Seed mc were adjusted to eight levels from initial values, using desiccators with silica gel or through rehydration over water (4 cm), both at 25°C. Seed sub samples were weighed periodically for controlling the amount of removed or absorbed water, until desired mc had been achieved. After a 4 day-period for stabilization at 4°C in sealed containers, seed mc (%, f.wt.) was determined at 130-133°C during 2 hours for each mc (ISTA, 2006), using three 5 g sub samples of intact (E. grandis) and ground seeds (P. taeda) and the values recorded are listed in Table 1.

 

 

Seeds were sealed in laminated paper (polyester / aluminium / low density polyethylene, with total thickness of 65 µm) with a minimum of 10 x 0.6 g sub samples for E. grandis and 10 x 200 seed sub samples for P. taeda for each combination mc / T and stored at 40, 50 and 65 (± 0.5°C), until complete survival curves were achieved (Table 2).

 

 

E. grandis seed germination tests were performed using 4 x 0.15 g sub samples; for P. taeda, a previous dormancy releasing through stratification was proceeded (5°C, 28 days), using 8 x 25 seed sub samples. Seed sub samples were placed over a moistened filter paper in 11 x 11 cm plastic boxes and kept in an incubator under alternate temperature regime (20-30°C, 16-8 hours, 40 W white light at 30°C); seedling counts were recorded at 7 and 14 days (E. grandis) and at 7 and the final one at 28 days (P. taeda). Seeds were considered germinated according to the criterion of the radicle protrusion (SOUZA and CARDOSO, 2000).

Seeds with mc below 6% were previously rehydrated at 25°C during 48 hours over a nylon screen in a plastic box with 1.5 cm of distilled water on the bottom, aiming at avoiding predictable damages due to fast rehydration.

The origin of the survival curves on the Y-axis doesn't converge to the same point, requiring a statistical adjustment in order to get the same value (Ki) with the smallest possible deviation. The germination percentage values were plotted in X-Y graphs and regression lines were fitted to probit values through Y-axis scale transformation. The residual deviances for survival curves at different T were analyzed to give the best fit to the viability equation, using the multiple regression analysis within the generalized linear model (HAY et al., 2003).

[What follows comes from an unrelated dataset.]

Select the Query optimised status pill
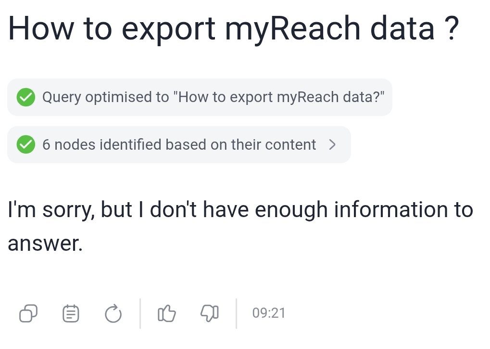 (x=200, y=97)
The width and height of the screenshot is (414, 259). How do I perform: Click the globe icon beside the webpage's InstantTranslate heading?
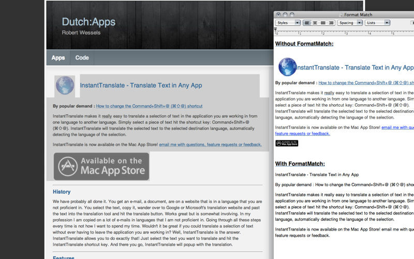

The specific constants of each species were achieved using decimal logarithms of sigma (frequency of seed deaths distribution in time or the number of days required for seed germination drop by one probit) and mc for each combination mc / T. Seed germination with or without rehydration was analyzed through a randomized statistical design.

 

3. RESULTS AND DISCUSSION

Seed physical pure percentages and 1,000-seed weights detected were 19.0% and 0.226 g (E. grandis) and 100.0% and 25.0 g (P. taeda). Extraction relationship or fruit / seed relationship is the amount of capsules required to produce one kg of mixed seeds and presented a medium rate of 15:1 for E. grandis. Taking into account those values, the numbers of pure seeds / kg were estimated in 841,643 and 40,000 for E. grandis and P. taeda, respectively, which is similar to the result reported by Vieira and Diniz, 1995 (± 700,000 / kg, E. grandis). According to Gentil and Ferreira (2002), the 1,000-seed weight is affected by seed size uniformity, foundation plants and environmental factors.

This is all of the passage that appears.